An exact copy of the line containing "This screenshot has height=582, width=737." and of every line after it, through the last line of the material, is what should be returned.

● **DATA FOR THIS TASK**
• • • •
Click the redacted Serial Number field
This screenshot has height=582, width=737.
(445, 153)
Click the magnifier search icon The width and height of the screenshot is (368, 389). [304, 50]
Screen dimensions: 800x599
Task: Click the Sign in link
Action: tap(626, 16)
• • • •
● **TASK OUTPUT**
This screenshot has height=582, width=737.
(445, 153)
Click the magnifier search icon The width and height of the screenshot is (368, 389). [304, 50]
Screen dimensions: 800x599
Task: Click the Sign in link
Action: tap(626, 16)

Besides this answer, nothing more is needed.